## Task item
Could the records below be restated word for word, without a single picture?

** Opening Given records block **

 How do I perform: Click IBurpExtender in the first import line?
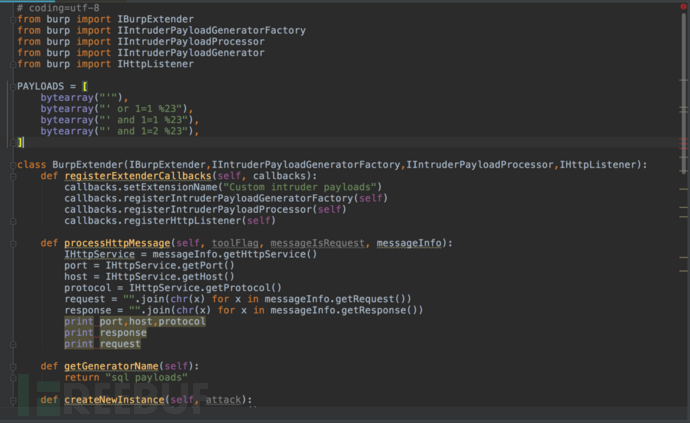[x=146, y=20]
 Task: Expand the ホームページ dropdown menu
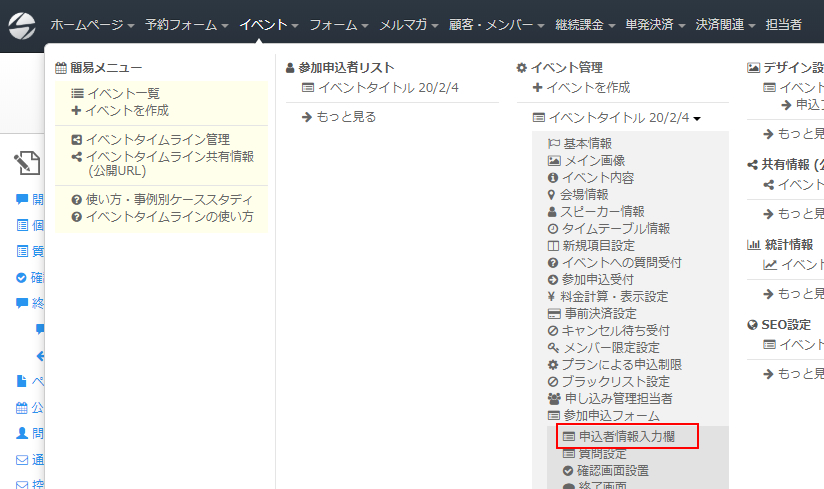click(93, 24)
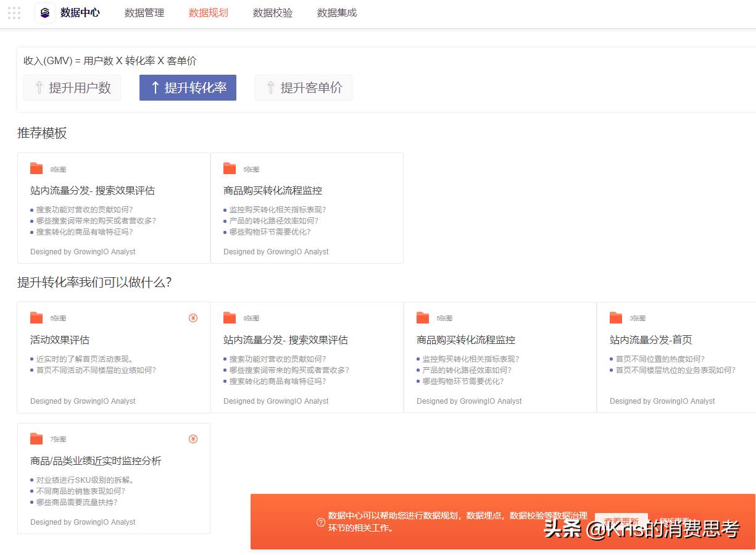
Task: Click the folder icon on 站内流量分发-首页 card
Action: click(616, 317)
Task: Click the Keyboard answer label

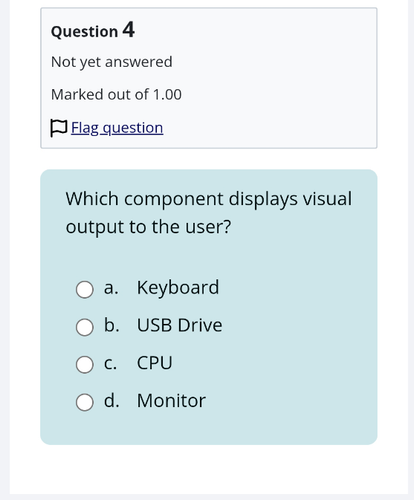Action: click(x=178, y=288)
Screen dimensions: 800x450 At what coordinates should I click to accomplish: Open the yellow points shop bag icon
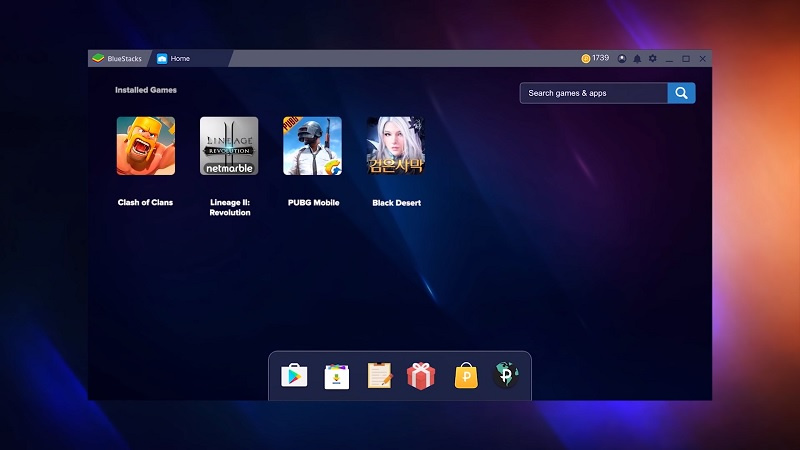click(464, 376)
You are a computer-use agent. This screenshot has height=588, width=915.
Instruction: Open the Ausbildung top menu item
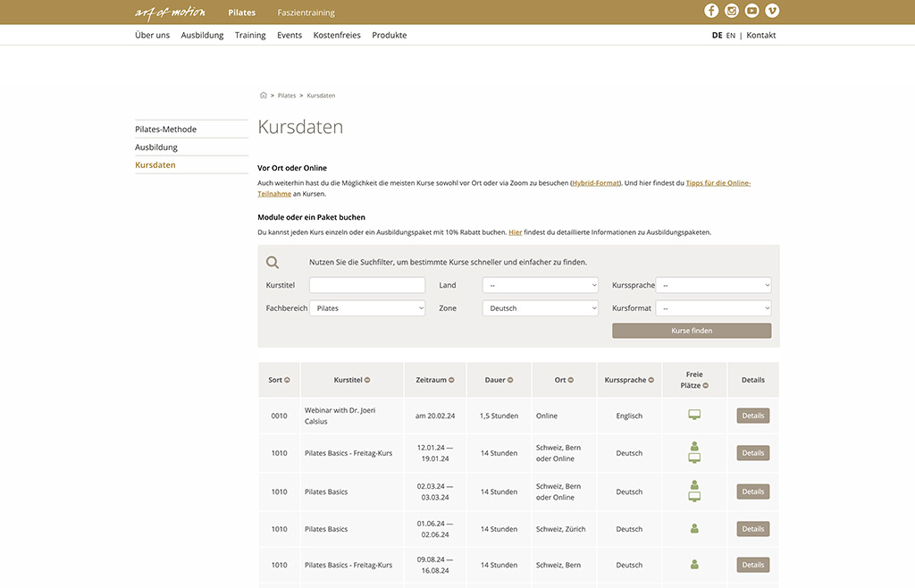click(x=202, y=35)
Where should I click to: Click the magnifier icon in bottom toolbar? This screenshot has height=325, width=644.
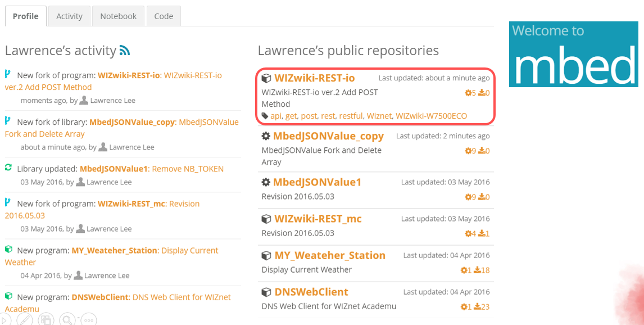pyautogui.click(x=67, y=320)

** Closing Given records block **

## Task answer
 How do I perform: Click IBurpExtender in the first import line?
[x=146, y=20]
 Task: Expand the ホームページ dropdown menu
click(93, 24)
Task: Click the folder icon on 站内流量分发-首页 card
Action: click(616, 317)
Task: Click the Keyboard answer label

Action: click(x=178, y=288)
Screen dimensions: 800x450 At what coordinates should I click to accomplish: Open the yellow points shop bag icon
click(464, 376)
You are a computer-use agent. This screenshot has height=588, width=915.
Instruction: Open the Ausbildung top menu item
click(x=202, y=35)
Where should I click to: Click the magnifier icon in bottom toolbar? This screenshot has height=325, width=644.
pyautogui.click(x=67, y=320)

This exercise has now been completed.